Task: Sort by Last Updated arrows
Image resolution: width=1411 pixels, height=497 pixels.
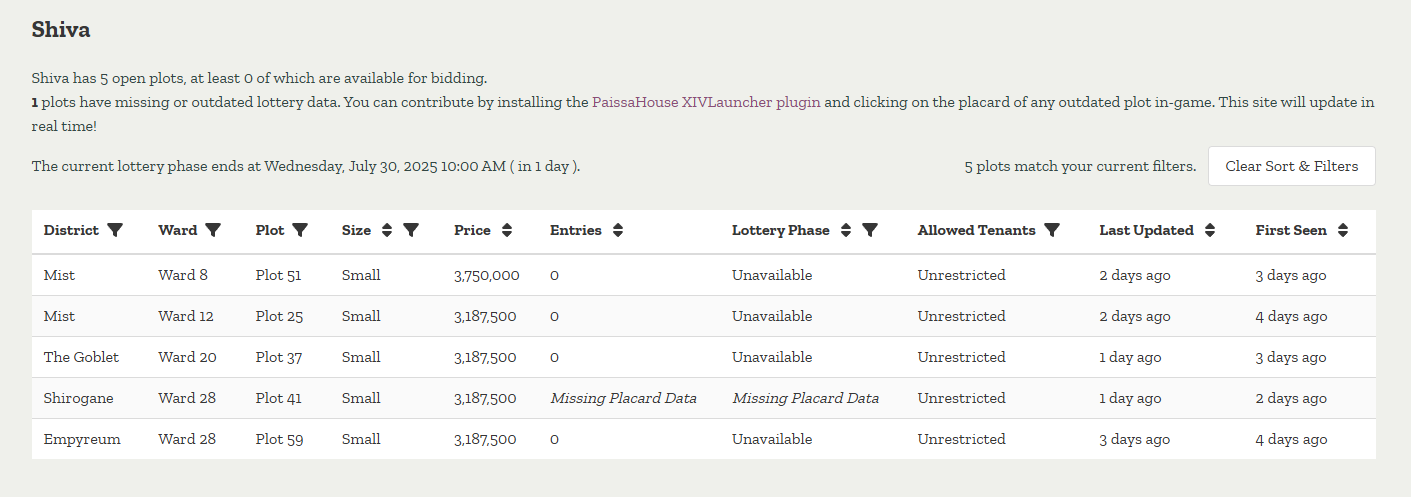Action: [x=1210, y=230]
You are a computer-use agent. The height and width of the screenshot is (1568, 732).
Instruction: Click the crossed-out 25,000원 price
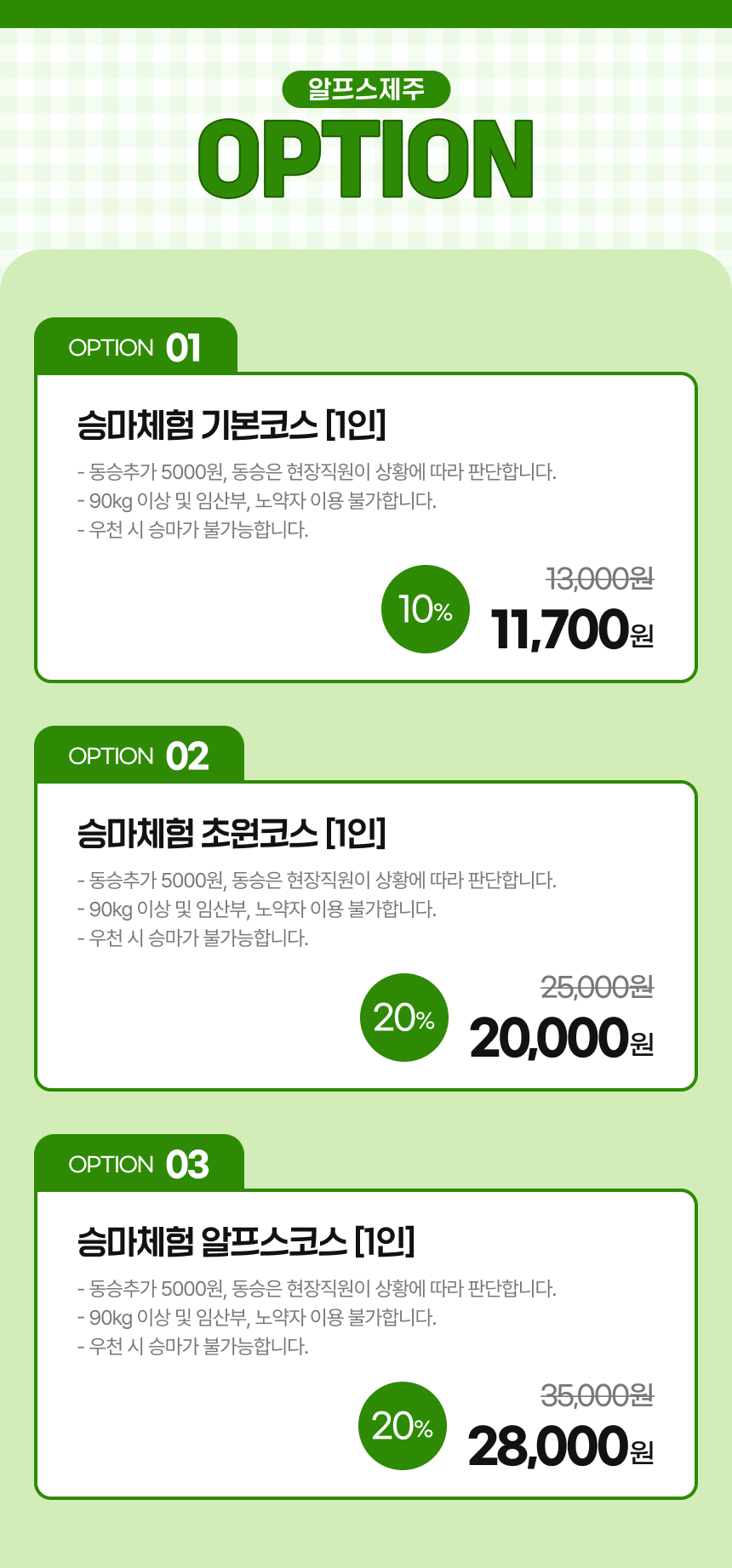coord(598,987)
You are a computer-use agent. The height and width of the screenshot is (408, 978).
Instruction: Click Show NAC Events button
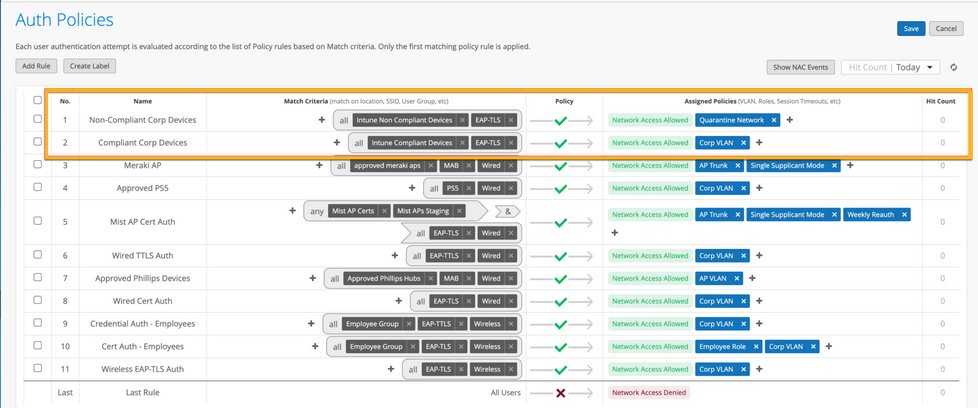[x=800, y=67]
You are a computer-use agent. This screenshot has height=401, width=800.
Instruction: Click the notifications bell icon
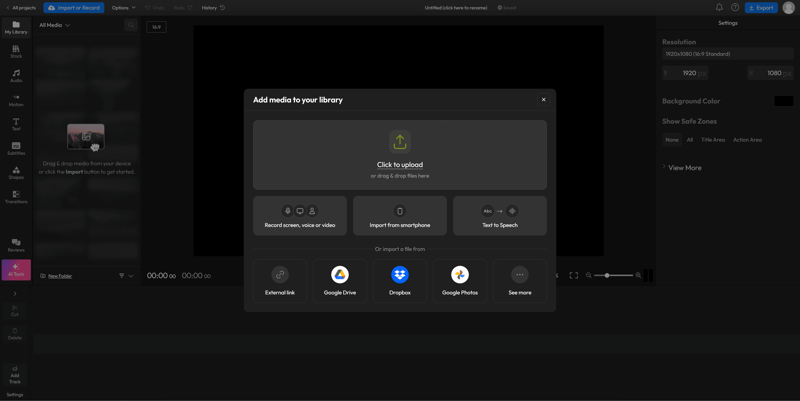pyautogui.click(x=719, y=8)
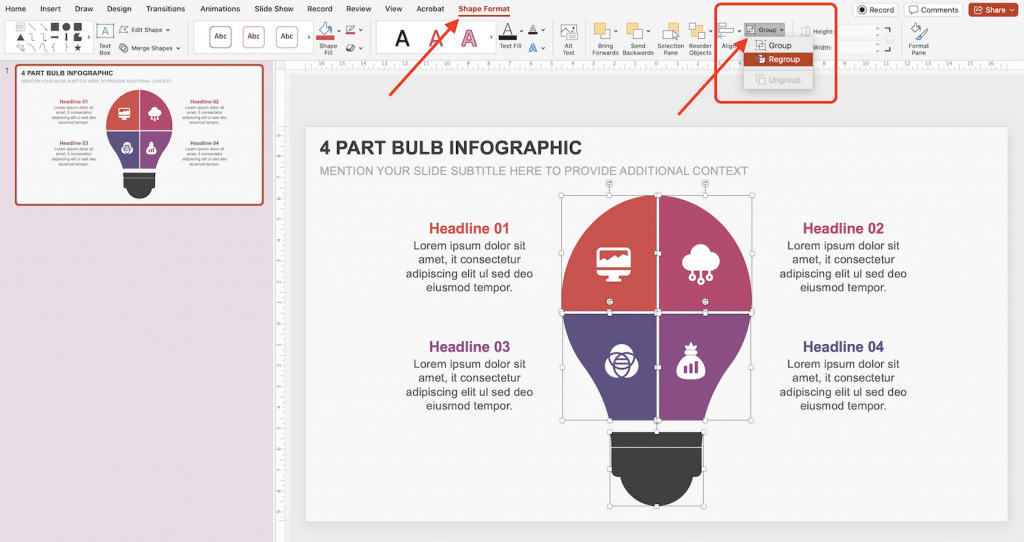The image size is (1024, 542).
Task: Click the Text Box icon
Action: point(105,37)
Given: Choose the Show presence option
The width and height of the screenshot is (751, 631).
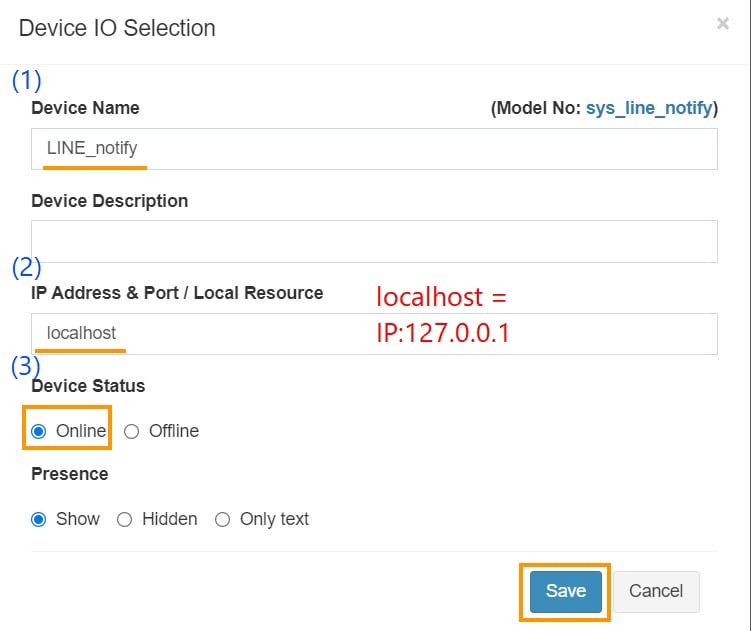Looking at the screenshot, I should 39,519.
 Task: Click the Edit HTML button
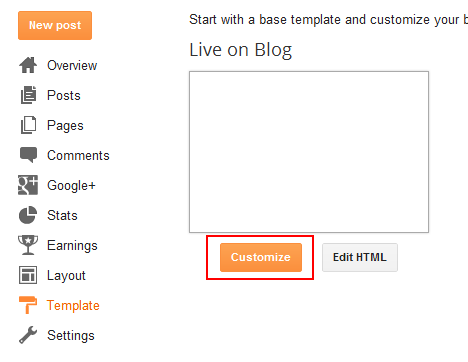(360, 257)
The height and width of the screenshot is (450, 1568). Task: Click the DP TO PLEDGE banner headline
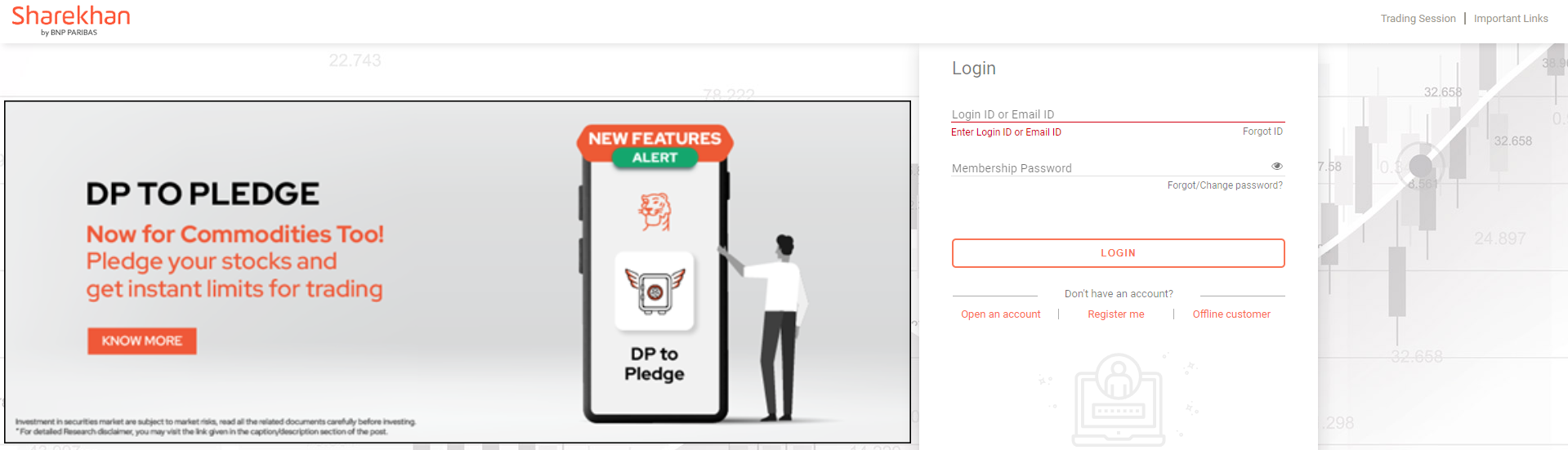click(x=203, y=194)
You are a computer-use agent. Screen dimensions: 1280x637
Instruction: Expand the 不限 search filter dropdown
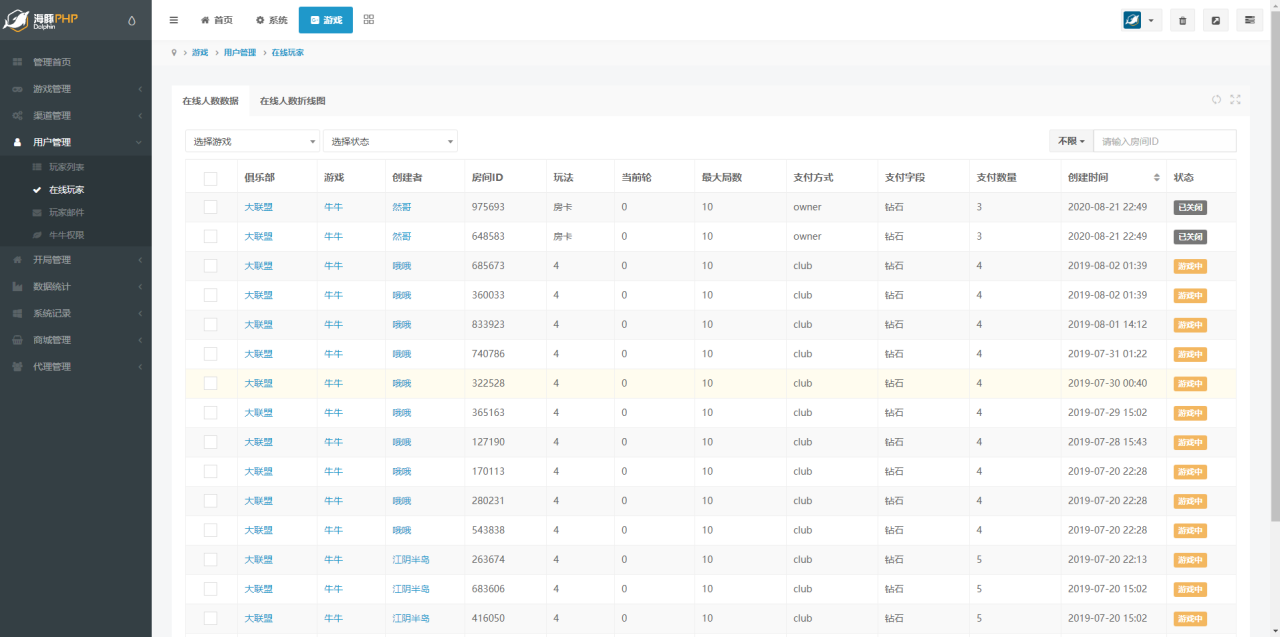coord(1071,141)
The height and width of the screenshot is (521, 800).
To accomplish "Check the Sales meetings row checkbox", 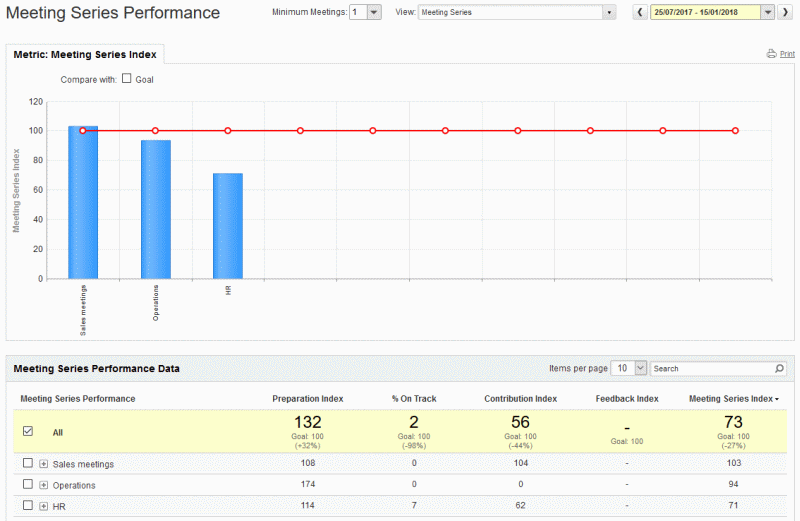I will click(28, 463).
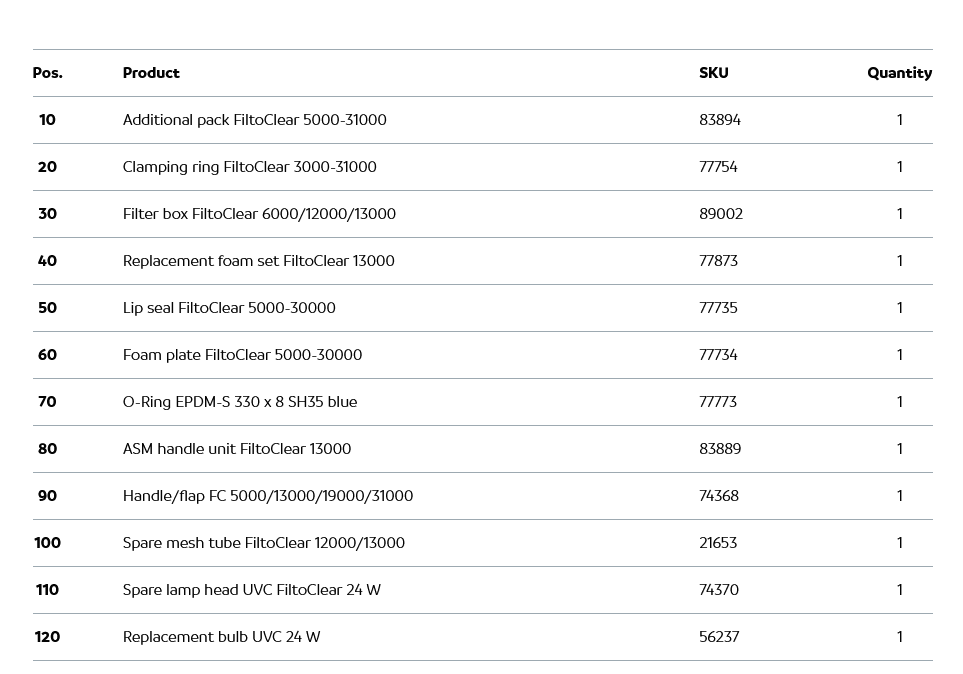Click the SKU column header

coord(713,73)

▬▬▬

▸ **TASK DIRECTIONS**: Your answer is the exact run of lines above from the one with "Task: Click the Edit HTML button" through the one with "The height and width of the screenshot is (521, 800).", both ends included, minus any picture.

▸ **RESULT FOR THIS EXERCISE**:
 Task: Click the Edit HTML button
(360, 257)
The height and width of the screenshot is (450, 1568). Task: Click the DP TO PLEDGE banner headline
click(x=203, y=194)
You are a computer-use agent. Screen dimensions: 1280x637
Instruction: Expand the 不限 search filter dropdown
coord(1071,141)
The height and width of the screenshot is (521, 800).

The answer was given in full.